(Screenshot grounding data)
◇ ◇ ◇ ◇ ◇ ◇ ◇

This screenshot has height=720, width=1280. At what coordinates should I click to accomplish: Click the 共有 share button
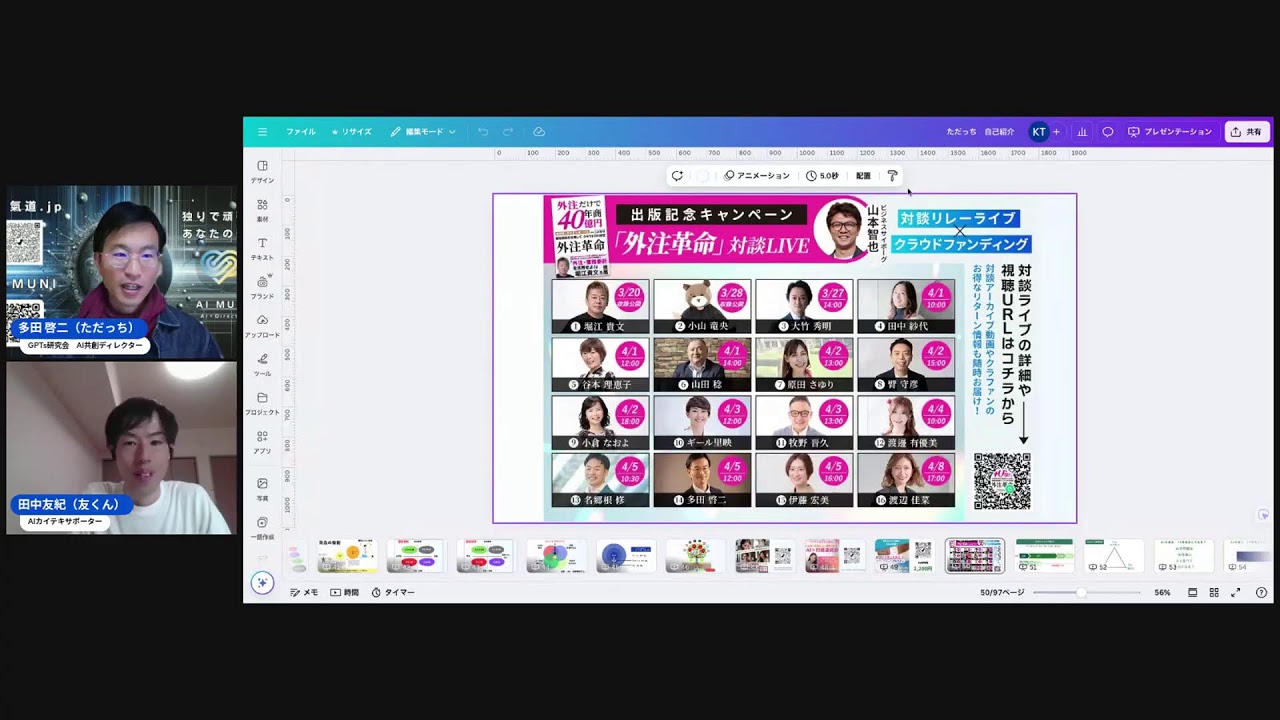[1247, 132]
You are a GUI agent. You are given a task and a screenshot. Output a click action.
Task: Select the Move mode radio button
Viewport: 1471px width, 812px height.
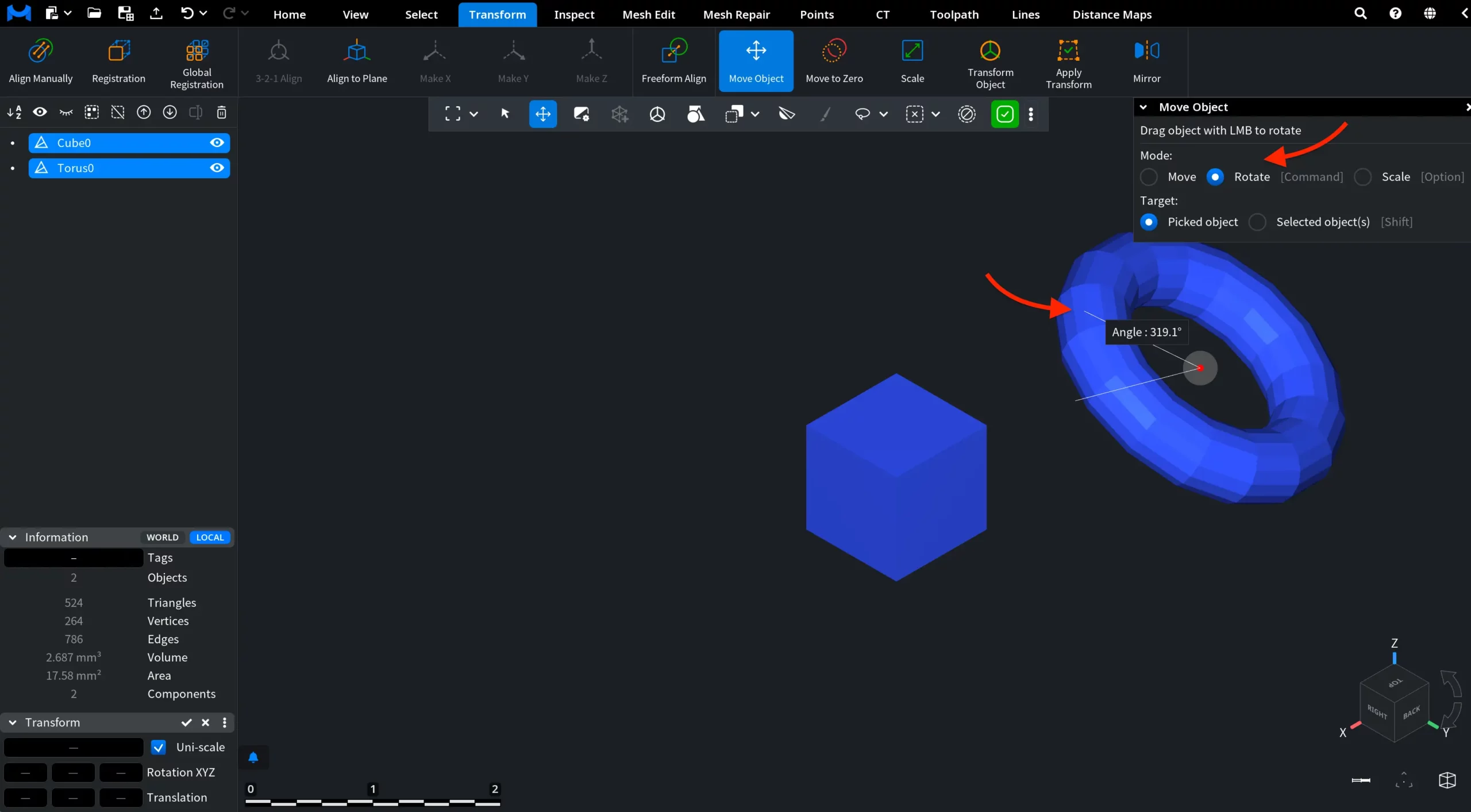(x=1149, y=177)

◇ ◇ ◇ ◇ ◇ ◇ ◇

Give again, word for word, only the lines from the one with "Task: Select the Move mode radio button" through the last line of the entries, both included; no pictures go in the copy.

■ SOLUTION FOR THIS TASK
Task: Select the Move mode radio button
Viewport: 1471px width, 812px height.
(x=1149, y=177)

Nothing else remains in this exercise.